26 novembre 2016 - 08:11

La Corte costituzionale ha dichiarato incostituzionale la riforma Madia delle società partecipate dagli enti pubblici. 

Scritto da Anna Maria Rengo
Società partecipate, la Corte costituzionale boccia la riforma Madia

Con una sentenza, la Corte Costituzionale ritiene incostituzionale la legge delega Madia di riforma della pubblica amministrazione, dalla quale, tra l'altro, è scaturito il decreto legislativo sulle società partecipate, tra cui rientrano anche quelle gestiscono i casinò, e che è entrato in vigore lo scorso 23 settembre.

Secondo la sentenza, infatti, la legge, contro la quale aveva presentato ricorso la Regione Veneto, è incostituzionale laddove prevede di riformare l'assetto pubblico solo "previo parere" e non "previa intesa" con le Regioni, in materie da cui queste non possono essere solo consultate: dai dirigenti della sanità alle partecipate e ai servizi locali come trasporti, rifiuti, illuminazione. 
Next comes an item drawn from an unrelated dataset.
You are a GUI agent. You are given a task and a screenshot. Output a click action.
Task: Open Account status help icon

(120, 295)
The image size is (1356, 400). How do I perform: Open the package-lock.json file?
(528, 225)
Già in precedenti occasioni, la Corte ha ritenuto che il legislatore statale debba vincolare l’attuazione della propria normativa al raggiungimento di un’intesa, basata sulla reiterazione delle trattative al fine del raggiungimento di un esito consensuale, nella sede della Conferenza Stato Regioni o della Conferenza unificata, a seconda che siano in discussione solo interessi e competenze statali e regionali o anche degli enti locali. Nella giurisprudenza della Corte, ricorda la Consulta, le Conferenze sono ritenute una delle sedi più qualificate per realizzare la leale collaborazione e consentire, in specie, alle Regioni di svolgere un ruolo costruttivo nella determinazione del contenuto di atti legislativi statali che incidono su materie di competenza regionale.
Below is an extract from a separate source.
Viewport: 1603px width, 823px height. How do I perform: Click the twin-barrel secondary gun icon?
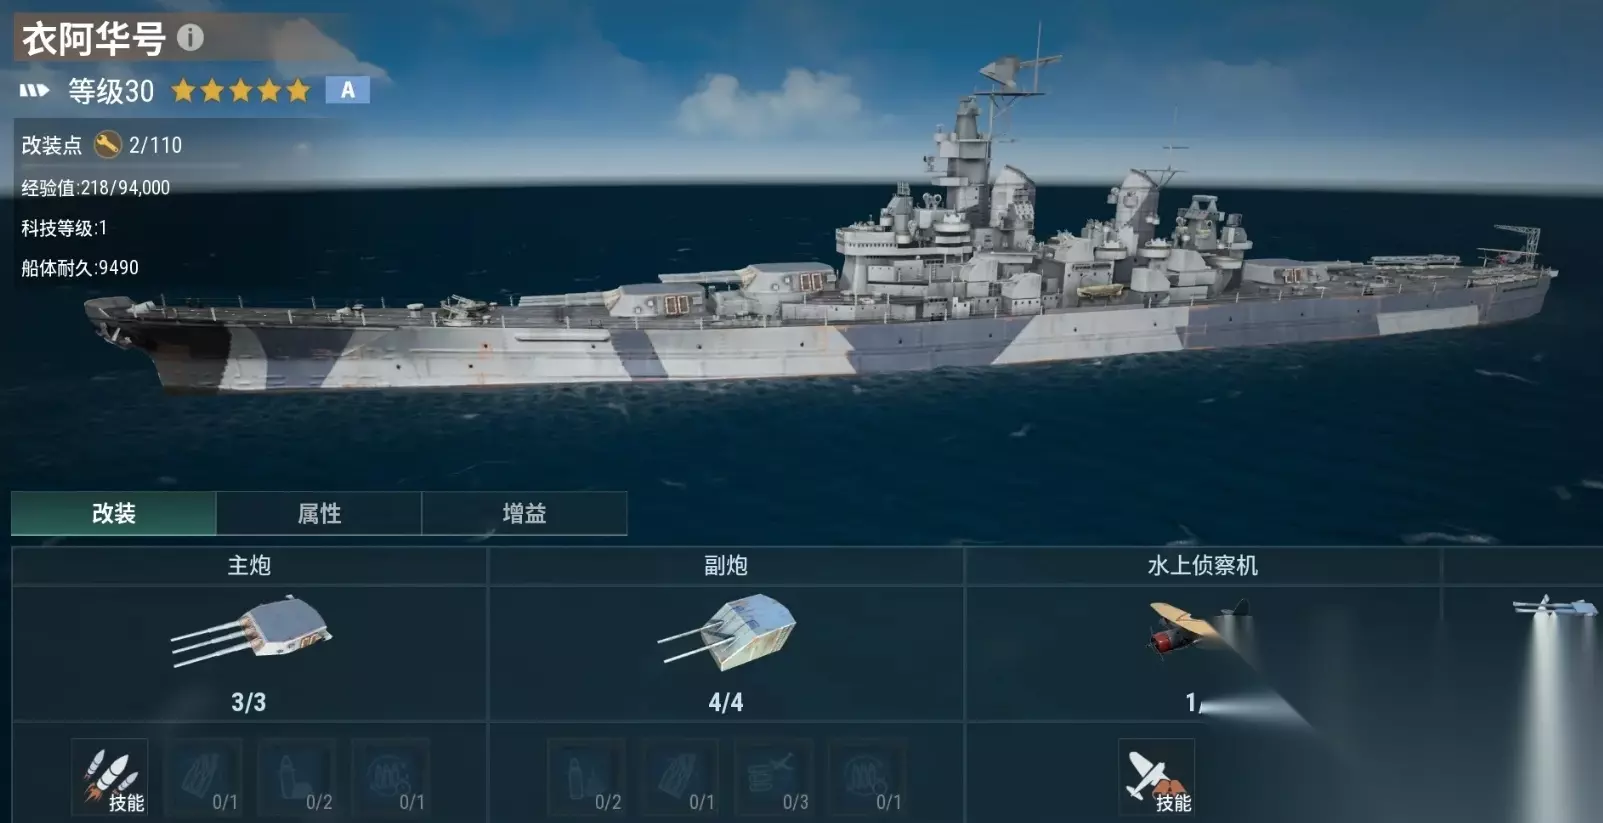[727, 632]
In questa sentenza la Corte afferma – in senso evolutivo rispetto alla giurisprudenza precedente –
che l’intesa nella Conferenza è un necessario passaggio procedurale anche quando la normativa statale deve essere attuata con decreti legislativi delegati, che il Governo adotta sulla base di quanto
stabilito dall’art. 76 Cost. Tali decreti, sottoposti a limiti temporali e qualitativi e condizionati a tutte le indicazioni contenute nella Costituzione e nella legge delega, non possono sottrarsi alla procedura concertativa, proprio per garantire il pieno rispetto del riparto costituzionale delle competenze.
Per quanto riguarda le norme contenenti le deleghe al Governo per il riordino della disciplina vigente in tema di lavoro alle dipendenze delle pubbliche amministrazioni, nonché di partecipazioni azionarie delle
pubbliche amministrazioni e di servizi pubblici locali di interesse economico generale, esse incidono su
una pluralità di materie e di interessi, inscindibilmente connessi, riconducibili a competenze statali
(ordinamento civile, tutela della concorrenza, principi di coordinamento della finanza pubblica) e
regionali (organizzazione amministrativa regionale, servizi pubblici locali e trasporto pubblico
locale). La Corte costituzionale ne ha, pertanto, dichiarato l’illegittimità costituzionale nella parte
in cui, pur incidendo su materie di competenza sia statale sia regionale, prevedono che i decreti
attuativi siano adottati sulla base di una forma di raccordo con le Regioni, che non è quella dell’intesa, ma quella del semplice parere, non idonea a realizzare un confronto autentico con le
autonomie regionali. La previa intesa deve essere raggiunta in sede di Conferenza Stato-Regioni per
l’adozione delle norme attuative della delega in tema di riordino della disciplina del lavoro alle
dipendenze delle pubbliche amministrazioni. Anche in tal caso sono in gioco interessi che coinvolgono lo Stato e le Regioni, mentre in sede di Conferenza unificata sono coinvolti anche gli interessi degli enti locali.
L'AMBITO DELL'ESAME DELLA CONSULTA - La Corte ha circoscritto il proprio scrutinio solo alle disposizioni di delega specificamente impugnate dalla Regione Veneto, lasciando fuori le norme attuative. Le pronunce di illegittimità costituzionale colpiscono le disposizioni impugnate solo nella parte in cui prevedono che i decreti legislativi siano adottati previo parere e non previa intesa.
Le eventuali impugnazioni delle norme attuative dovranno tener conto delle concrete lesioni delle competenze regionali, alla luce delle soluzioni correttive che il Governo, nell’esercizio della sua discrezionalità, riterrà di apprestare in ossequio al principio di leale collaborazione.